Dr. Del-
What's the story on those early '60's facemasks that seem to be a transitional model between schutt's cowcatcher, square front mount and their later butterfly mount masks? I would guess they first appeared in the 1960 season and were worn, primarily from my observations, until 1964 or so, mostly, if not only,  by the Chicago Bears. And hey, take it easy on those old MacGregor helmets. They were cool. Great site. Thanks---Art


Dear Art:
The Schutt "cowcatcher" masks bolted on the helmet at the top square mount and on both sides. This type of mask was replaced by the "butterfly mount" mask which originally bolted on the helmet just like the "cowcatcher" did. In the mid 1960s the "butterfly mount" mask was modified so that it mounted at both sides of the helmet with facemask attachment clips. This mask was further modified so that the "butterfly" mounting plate was eliminated and the mask was attached to the helmet at both the top and sides with facemask attachment clips. Joe Namath wore this type of mask in Super Bowl lll. We are not aware of a cage type -- rubber coated steel mask that was introduced between the two types of masks described above (including their variations). Please send us a picture of the mask you are referring to and we will try to identify it.


Hi Doc,
Can you explain why the helmet logo of the Miami Dolphins was so inconsistent during the early years of the team?  As far as I can tell it started off with the dolphin’s head touching the sun “hoop,” then it was moved inside the hoop.  During Super Bowl VIII against the Vikings I remember seeing both logo styles on the field at the same time.  The logo seemed to gain some consistency in later years; finally in 1997 Miami got it together and modernized the thing.  Was this an attention-to-detail gaffe by the logo manufacturer, indecision by ownership, or a little or both?
BTW, great site!

Dave Marr
Riverview, FL


Dear Dave:
The major change in the original Dolphin logo had to be its reduction in size. It started out huge and considering the poor quality of adhesives and decal material available in the mid 1960s it was virtually impossible to apply the decal to the helmet without major creasing. Helmet Hut has featured a late 1960s actual game worn Bob Greise Dolphin helmet in which the round decal was actually cut in half and applied as two pieces to avoid creasing. In the 1970s the logo size was significantly reduced which made it less attractive but easier to apply without creasing. The position of the dolphin in the hoop has varied over the years without official explanation. Our guess is that it was the result of having the decals manufactured by several different suppliers during those years including Vista Craft, Pro Decal and Mulheisen (the low bid supplier usually got the job). Due to a lack of league or team controls during that era each supplier had the opportunity to tweak the decal as they saw fit without major repercussions. Other teams including the Packers, Redskins (Indian head), Colts, Steelers, Rams, Chiefs and Buffalo have also had their logo's slightly modified during this era without the team's knowledge or permission. Sometimes the only person who knew something was different was the team's equipment manager. Unofficial or unauthorized tweaking of a team's helmet logo provides yet another example of the great charm of professional football back in those good OLE days.



Hello Dr.
First love the site, it is incredible the collection you guys have, I have been told that this is just the beginning.  Good luck to you!  Now I have a very simple question, when did the
NOCSAE stamping on the back of the helmets start?  Thanks for the information.

Dear Terri:
The NOC-SAE mark was stamped on the rear of Riddell helmets starting with helmet shells molded in the mid 1970s. Keep in mind the actual "born on" or warranty sticker date of the helmet which reflected its completion (or full assembly) date could be months and even years different from the date stamped in the shell which reflected only when the shell was molded. For instance a shell molded in early 1974 without the NOC-SAE mark stamped in the shell might not have been fully assembled and ready for use until late 1975 or later depending on inventory levels of that shell's size and color type. Rare shell sizes and colors would stay in inventory unassembled much longer than more common sizes and colors.

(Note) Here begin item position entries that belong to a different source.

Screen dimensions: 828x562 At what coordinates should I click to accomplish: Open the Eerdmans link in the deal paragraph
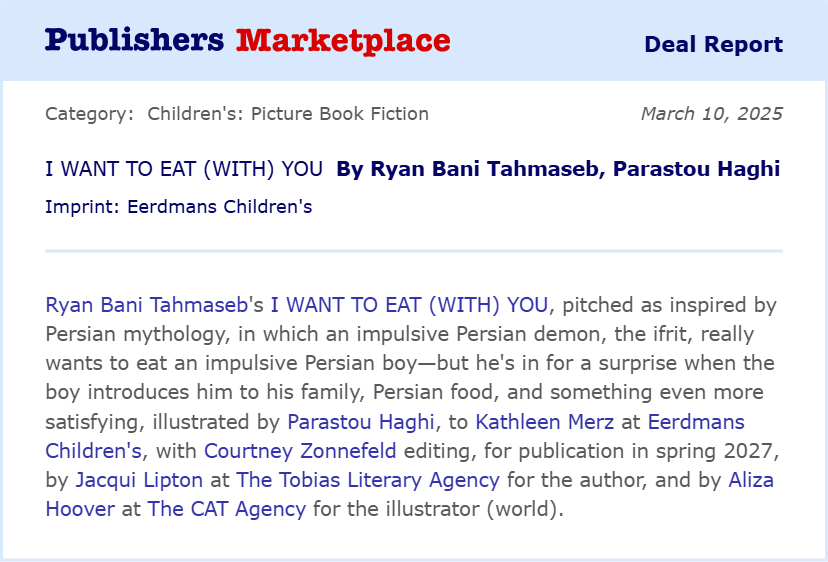coord(696,422)
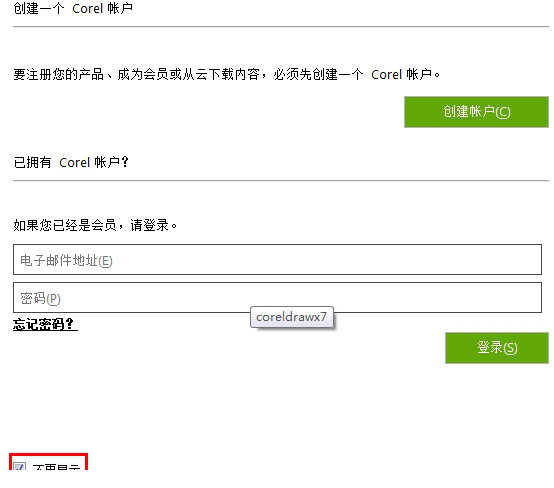
Task: Click the underlined (C) in 创建帐户 button
Action: pyautogui.click(x=503, y=112)
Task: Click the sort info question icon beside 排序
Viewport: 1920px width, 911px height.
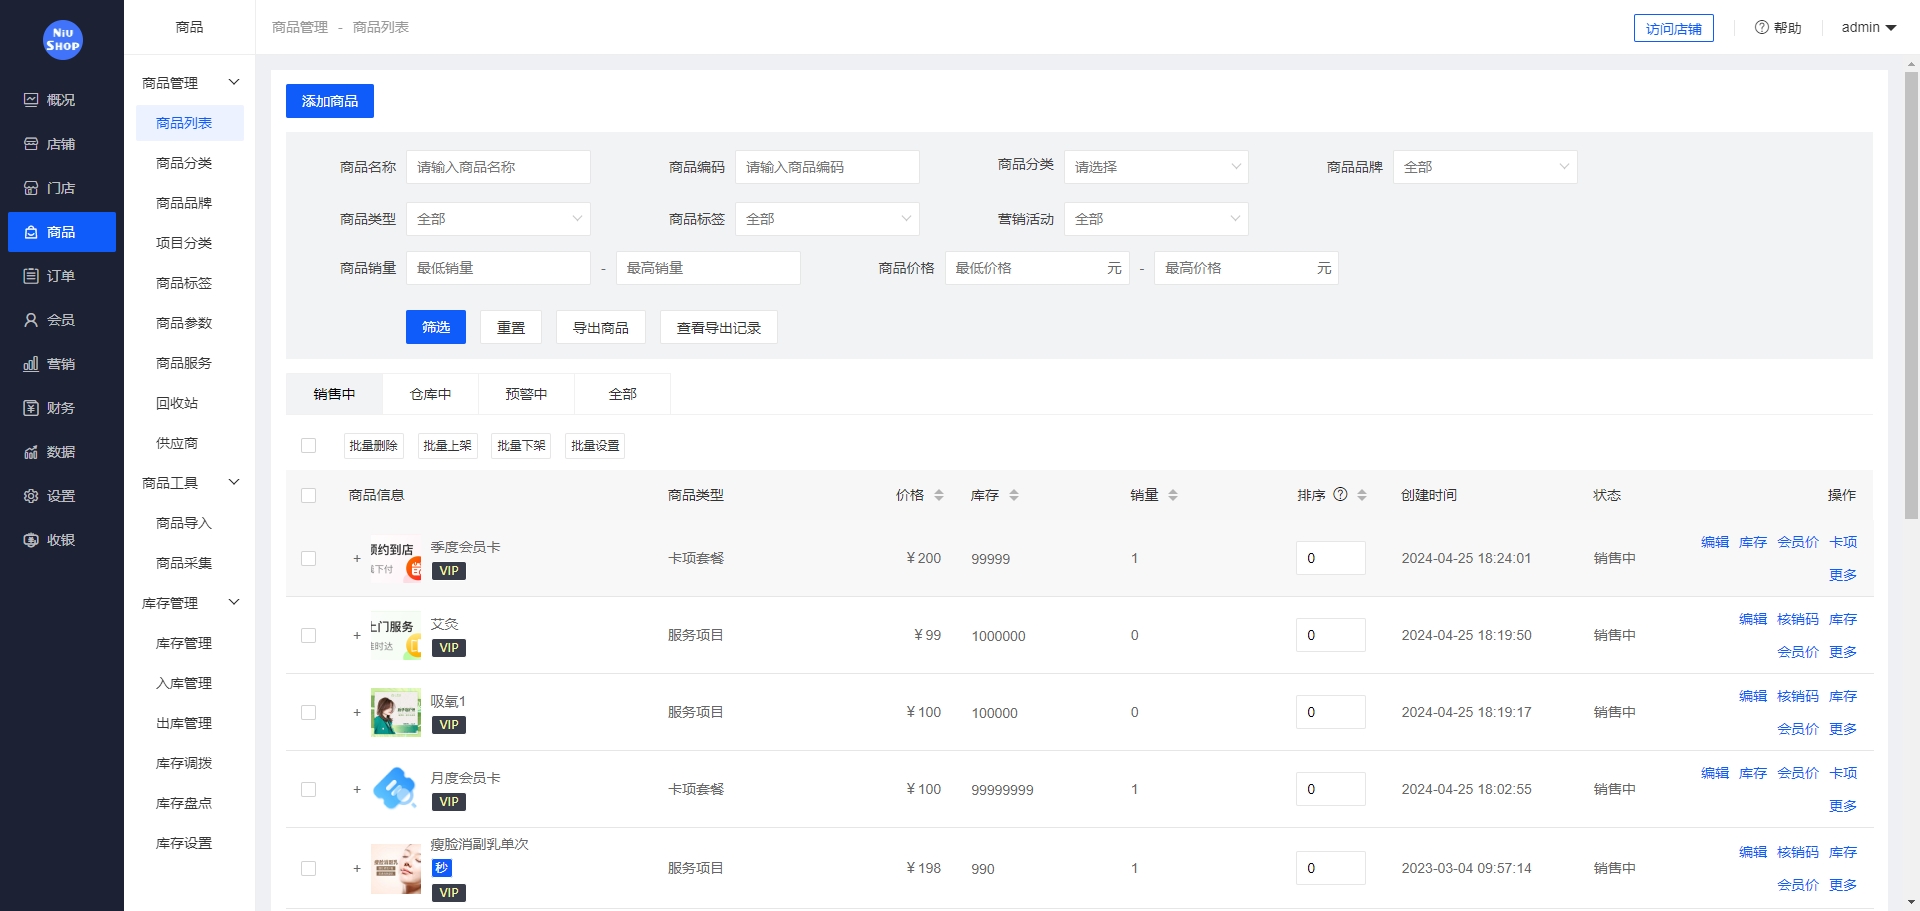Action: [x=1341, y=494]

Dr.  I was looking on e bay the other day & came across a helmet for sale that showed the Charger helmet in a baby blue shell with the yellow lightning bolt. I can vaguely remember them playing a game in this color scheme but can't remember when or where? Every web site I have come across never shows this color scheme? Did the Chargers ever play a or any game whether pre-season, anniversary, TB, special day, proto or just for the heck of it? Whether in L.A. or San Diego? Thanks

Dear Sirs:
Sorry but the Chargers have never used baby blue colored helmets which would have matched their original AFL home jersey color. They changed from white to navy colored helmets in 1974 and aside from the shade of the navy helmet being slightly darkened in the latter 1980s (as it was for all Riddell navy colored impregnated shells) there have been no further changes that involve baby blue. The original Houston Oilers wore a light blue helmet (Columbia blue) in the early 1960s.